• Document excerpt:
□ □ □
The great thing about being your own primary user is that you are the start and end point for this information. You don’t have to go far to figure these things out.
DEFINE
Now that we have determined what the general problem is and its surrounding factors, it is time to narrow things down. There are many factors that might have led to that rushed feeling you get every morning. You may not need to solve all of them, and big changes can often be jarring and lead to lower adoption rates (meaning you are less likely to use your new solution and stick to it).
This is the time to take all that data and information you gathered. We are going to use it to solidify the actionable steps that we can take to solve our morning rush problem.
Look for connections: Do any of the tasks or decisions you need to make relate to each other in some way? Maybe they are all the things you need to do for your children or maybe it revolves around not having what you need when you need it. By putting them in buckets together, you can see patterns that expose the reasons behind your stressful mornings. For this example, we are going to look at some possible reasons you may feel rushed in the morning: you hit the snooze alarm and oversleep, you have to pack lunch and don’t have anything prepped, you forgot about that report that you needed for that meeting today, you have no idea what to wear, you did not sleep well last night and the coffee is not kicking in. Here are some of the groupings using these factors:
Preparation Bucket: packing lunch, choosing an outfit, and knowing what you need for work.
Sleep Quality Bucket: the snooze alarm and not sleeping well.
Must Do Bucket: Tasks with no backup plan, wearing clothes has no other option but buying your lunch can be an alternative to packing one.
Prioritize: Now that you have organized all the information around the problem, you can size up the most logical place to start. People prioritize differently. You might want to start with the easiest path or maybe you want to make the biggest impact right away. There is no wrong answer. Remember, if it doesn’t work, you can always go back to these insights and go down another path.
Pick One: Whatever your logic may be, at the end of the day pick one and focus on that. It will help you focus down and better gauge the outcome of your experiment later. Try to define it as a question to help keep an open mind. Instead of “I am going to prepare everything the night before,” ask yourself “How might I prepare everything the night before?” This will set you up for success in the next step.
The Define stage is all about focus through organization and removing distractions and outliers. It is also where one of my favorite things about Design Thinking really shines – there are no mistakes. By defining your primary question, you have built a reservoir of other potential experiments if the current one doesn’t give you the results you want.
Ideate
Time to put your thinking caps on! Ideation is all about imagining potential solutions to the question we identified in the previous step.
□ □ □
• Supplied information:

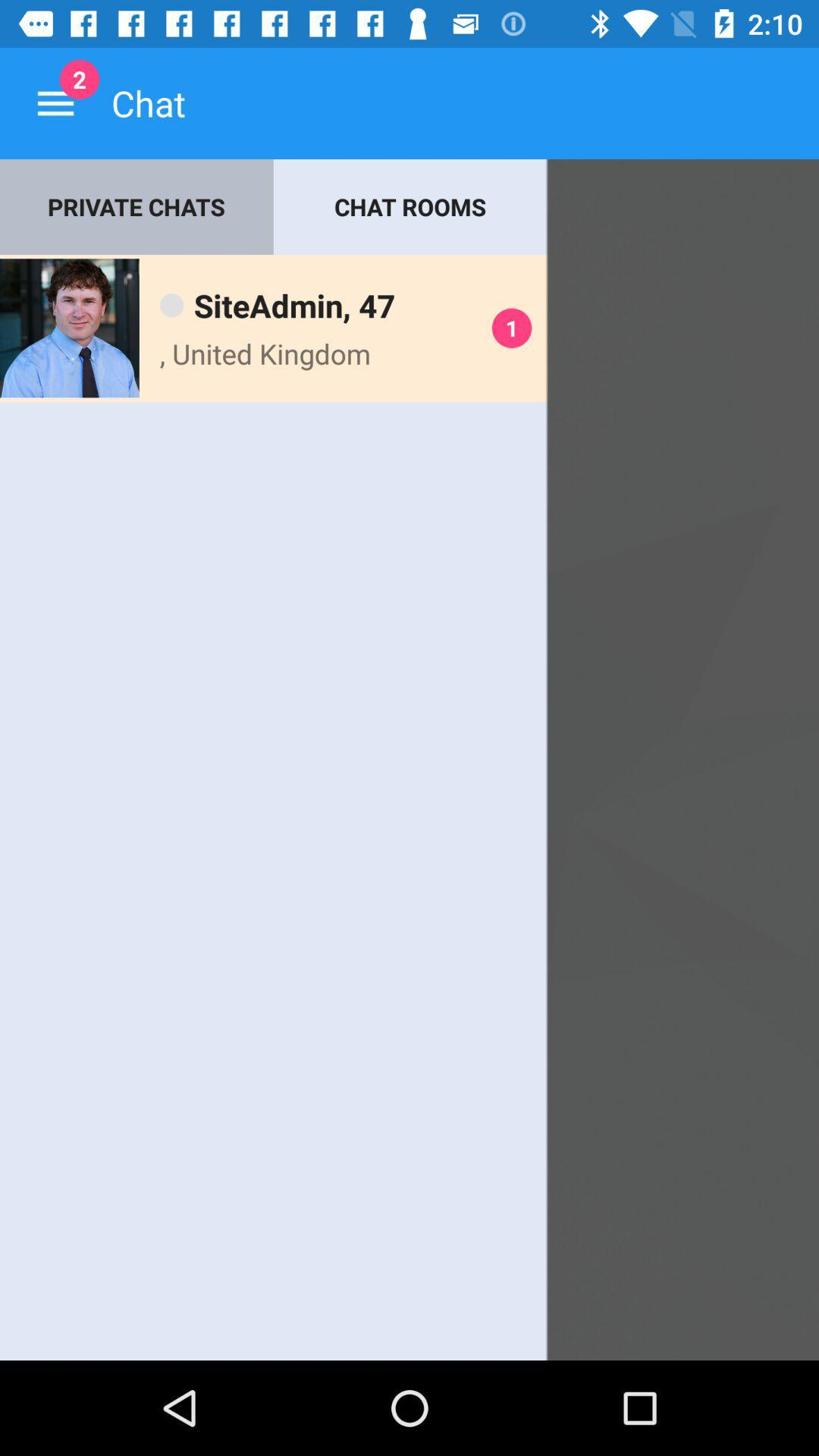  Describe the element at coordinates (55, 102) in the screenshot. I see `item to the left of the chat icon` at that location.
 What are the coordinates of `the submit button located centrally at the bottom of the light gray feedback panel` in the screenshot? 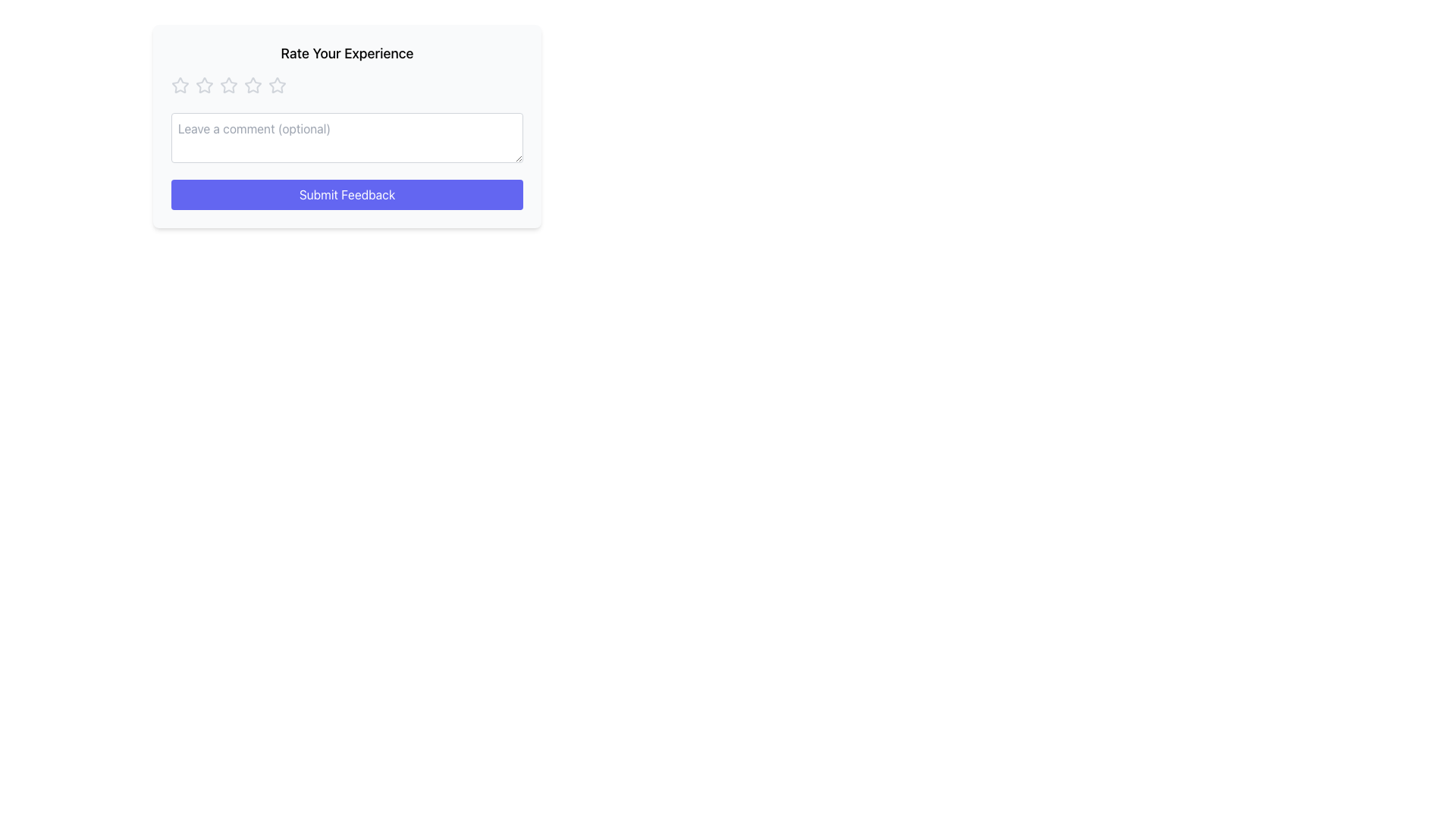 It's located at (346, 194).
□ □ □
• What you will do: Reproduce the passage above on the Define stage of design thinking word for word, from "Pick One: Whatever" to "results you want.".

• Output below:
Pick One: Whatever your logic may be, at the end of the day pick one and focus on that. It will help you focus down and better gauge the outcome of your experiment later. Try to define it as a question to help keep an open mind. Instead of “I am going to prepare everything the night before,” ask yourself “How might I prepare everything the night before?” This will set you up for success in the next step.
The Define stage is all about focus through organization and removing distractions and outliers. It is also where one of my favorite things about Design Thinking really shines – there are no mistakes. By defining your primary question, you have built a reservoir of other potential experiments if the current one doesn’t give you the results you want.